日本の伝統を生かして「所得を、増やそう。」
日本語はグローバル化の負の側面の防波堤?
シリーズで、展開している「所得を増やそう!」ですが、今月は、日本という枠組みで考えた「所得の増やし方」です。これは「生産性の引き上げ方」にもつながる話です。ちょっと大上段な表現ですが、現代は資本主義、民主主義という普遍主義の拡大・進化の時代です。いち早くにグローバル化した欧米では、リーマンショック、トランプ政権誕生、英国のEU離脱、そして反移民運動といったグローバル化の負の側面が露呈しています。

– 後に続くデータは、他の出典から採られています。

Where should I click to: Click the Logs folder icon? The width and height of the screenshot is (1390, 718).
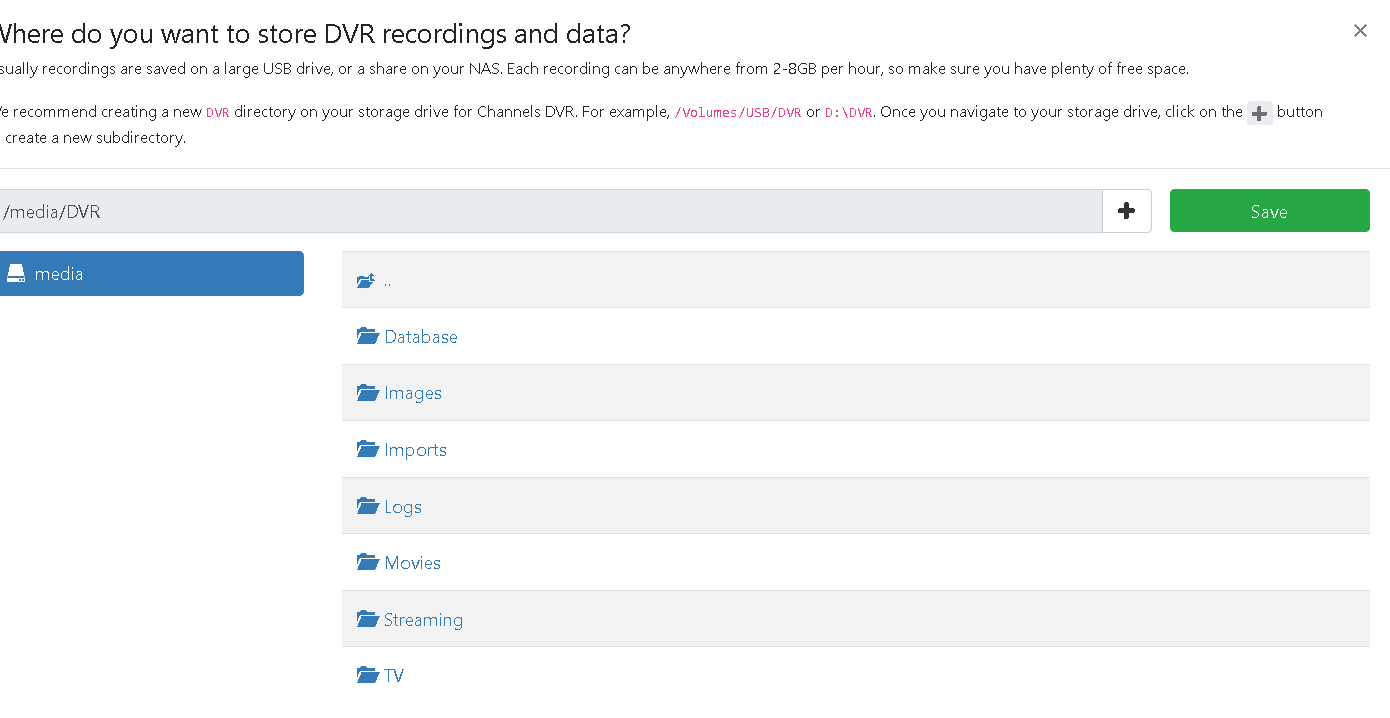367,507
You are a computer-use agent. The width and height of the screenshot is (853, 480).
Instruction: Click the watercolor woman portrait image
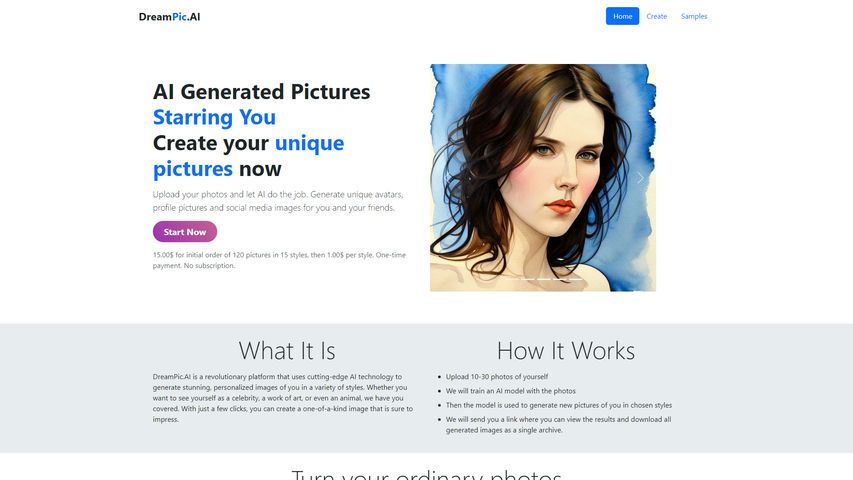543,177
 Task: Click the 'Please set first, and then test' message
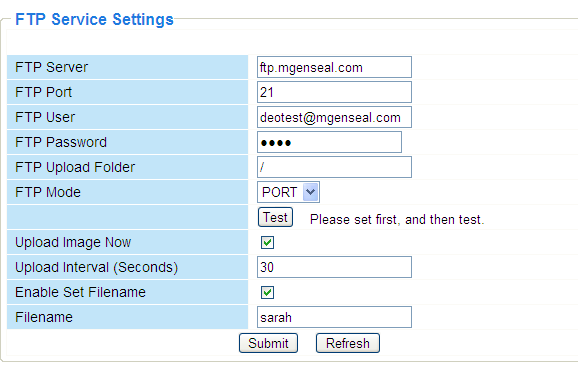397,219
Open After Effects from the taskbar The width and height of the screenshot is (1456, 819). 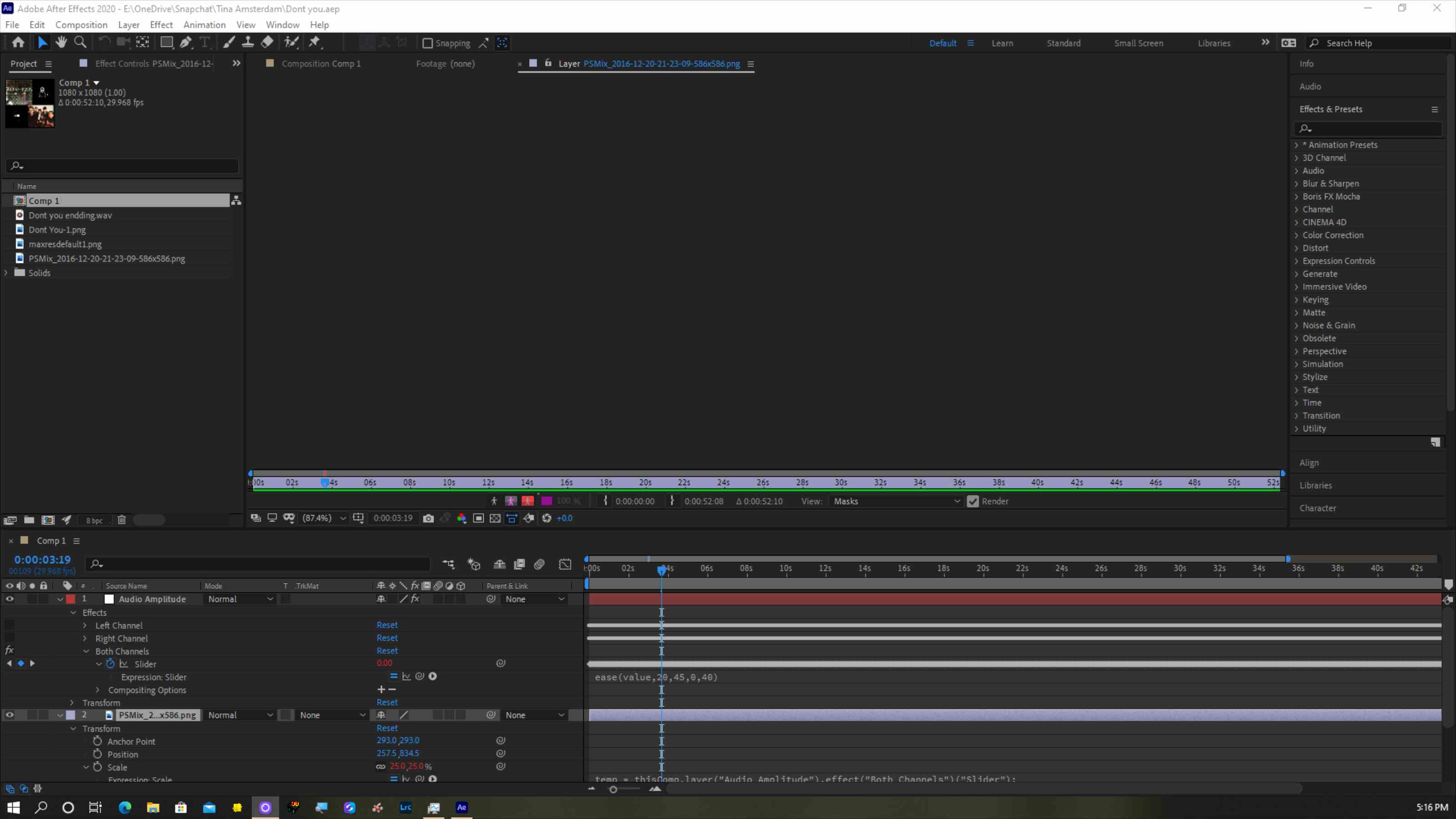(x=462, y=808)
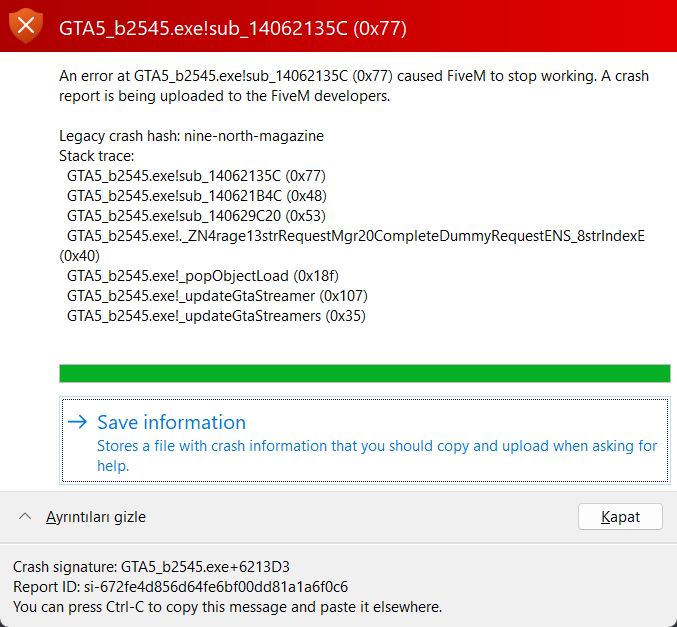Viewport: 677px width, 627px height.
Task: Click the Crash signature text line
Action: 151,566
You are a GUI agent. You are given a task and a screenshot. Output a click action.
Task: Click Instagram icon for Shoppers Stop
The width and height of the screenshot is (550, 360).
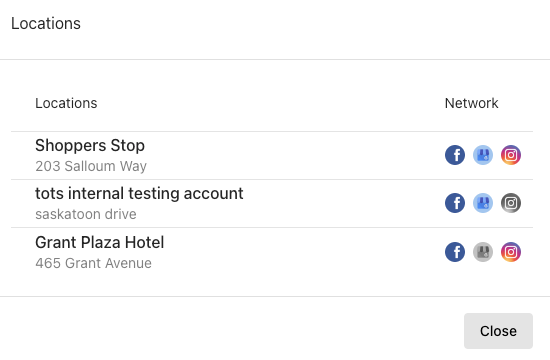[511, 155]
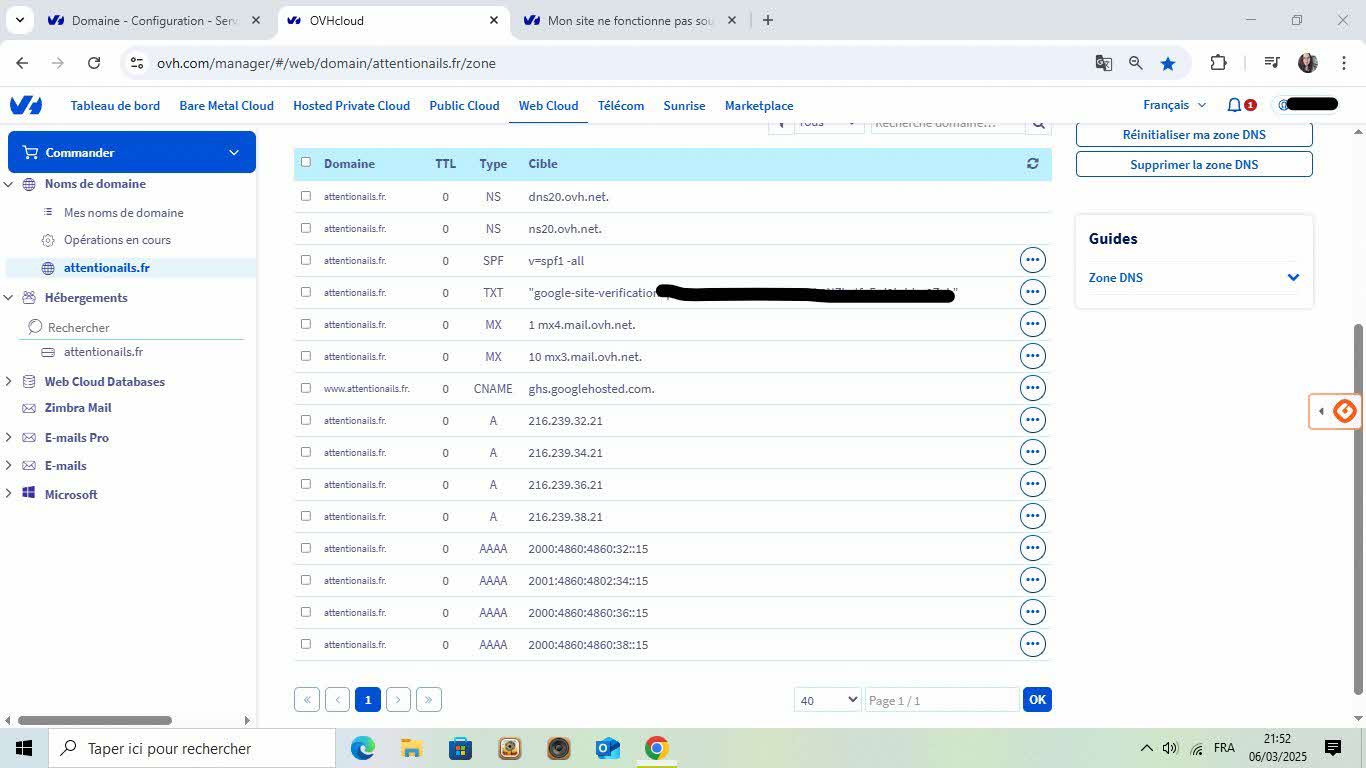
Task: Tick checkbox for www.attentionails.fr CNAME row
Action: pyautogui.click(x=306, y=388)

わが国では、グローバル化の遅れもあり、欧米ほど深刻なグローバル化の副作用は現れてはいません。これも日本語という参入障壁のためでしょう。「日本語で考えるからこそノーベル賞が取れる」
とはいえ、さらなる国際化はわが国においても不可欠でしょう。英語の普及やAIシフトの深化などに力を入れなければならないことは言を俟ちません。問題はそれだけやっていたのでは、日本独自の多様性に基づく発展は望めず、かつ生産性の伸びも英語が母国語の国に劣ることは避けられません。先日、私が主催する勉強会に元文化庁長官・近藤誠一氏を講師としてお招きしました。その際、大変興味深い話をうかがいました。ノーベル化学賞を受賞された野依良治博士の言葉です。野依先生は、「日本語で考えるからこそノーベル賞が取れる」と発言されそうです。その真意は、日本語はあいまいなものをあいまいなまま表現するのに適しており、まだないものを発見するにはその方が適している、ということです。